_DOCUMENT EXTRACT_
* Start *
Municipalities with Structural and Developmental Problems

Municipalities with structural and developmental weaknesses include those in which the total population decreased between 1981 and 2001. Population change (in this case decline) is again the basic parameter. The three additional parameters for weaknesses in structure and development are:

  • Small municipality: population < 300.
  • Low proportion of the population at working age (15 to 64 years old): < 25th percentile = those municipalities in which the percentage of working age population is in the bottom quarter of all Alpine municipalities.
  • High quota of outgoing commuters: > 75th percentile = those municipalities in which the quota of outgoing commuters is in the top quarter of all Alpine municipalities.
* End *
_DATASET RECORDS_
* Start *
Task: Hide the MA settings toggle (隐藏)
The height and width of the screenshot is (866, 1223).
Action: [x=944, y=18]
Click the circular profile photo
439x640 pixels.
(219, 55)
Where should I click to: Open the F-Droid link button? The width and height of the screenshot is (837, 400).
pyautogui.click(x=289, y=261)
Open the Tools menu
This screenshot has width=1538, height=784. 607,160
* End *
* Start *
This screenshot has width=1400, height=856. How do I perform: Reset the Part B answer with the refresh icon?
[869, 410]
* End *
_TASK OBJECTIVE_
In the passage on municipalities with structural and developmental problems, take the part starting with "Municipalities with Structural and Developmental Problems" and going on through "top quarter of all Alpine municipalities.", and write it out again, swapping "outgoing commuters" for "incoming commuters".

_SOLUTION FOR THIS EXERCISE_
Municipalities with Structural and Developmental Problems

Municipalities with structural and developmental weaknesses include those in which the total population decreased between 1981 and 2001. Population change (in this case decline) is again the basic parameter. The three additional parameters for weaknesses in structure and development are:

  • Small municipality: population < 300.
  • Low proportion of the population at working age (15 to 64 years old): < 25th percentile = those municipalities in which the percentage of working age population is in the bottom quarter of all Alpine municipalities.
  • High quota of incoming commuters: > 75th percentile = those municipalities in which the quota of incoming commuters is in the top quarter of all Alpine municipalities.